> DIRECTIONS FOR THIS TASK:
Please print the entries exactly, omitting each image.

==== DATASET RECORDS

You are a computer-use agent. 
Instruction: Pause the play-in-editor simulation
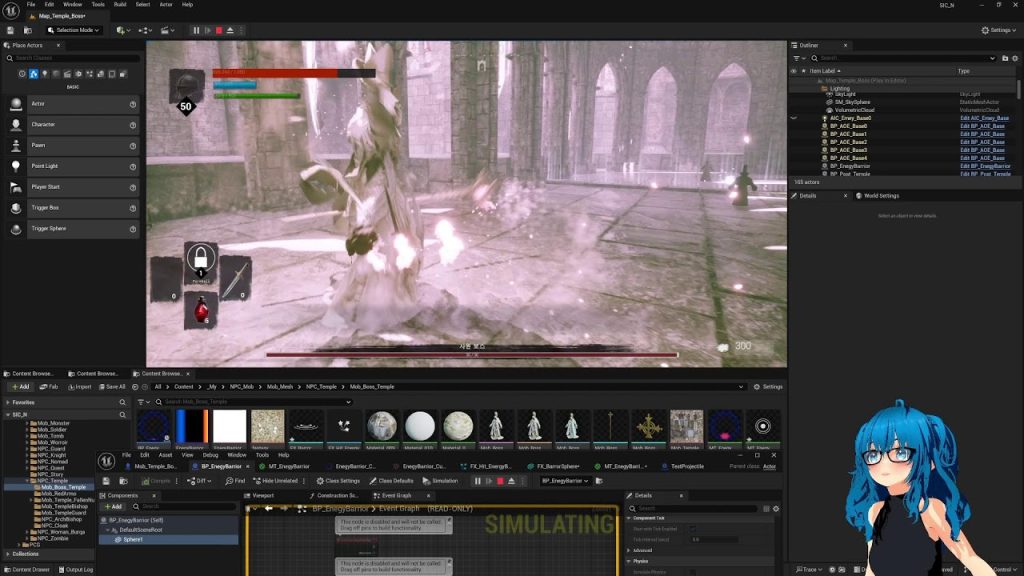196,30
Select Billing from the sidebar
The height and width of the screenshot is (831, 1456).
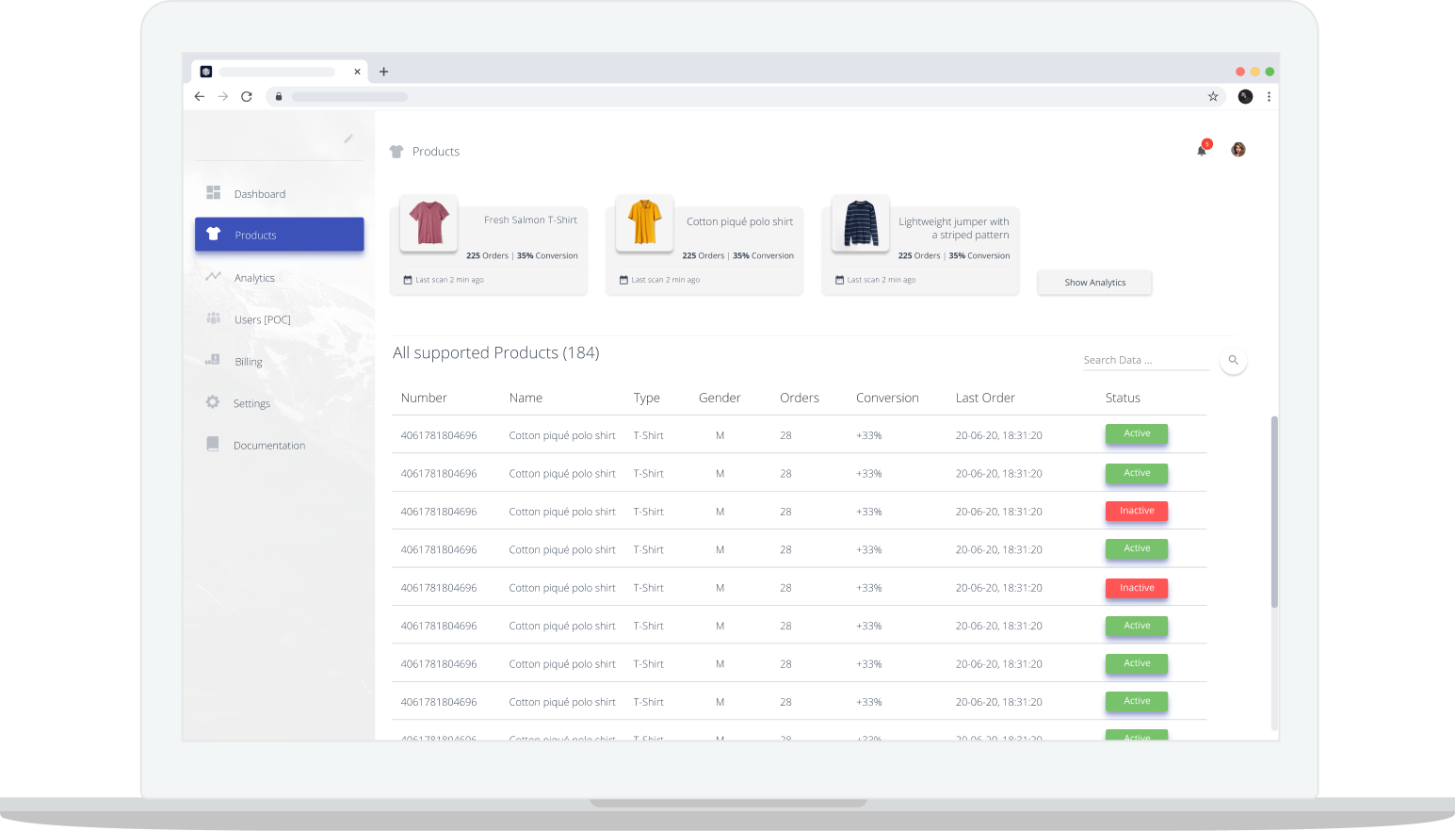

========

> ANSWER SPACE:
You are a computer-use agent. 
Instruction: Pause the play-in-editor simulation
196,30
Select Billing from the sidebar
The height and width of the screenshot is (831, 1456).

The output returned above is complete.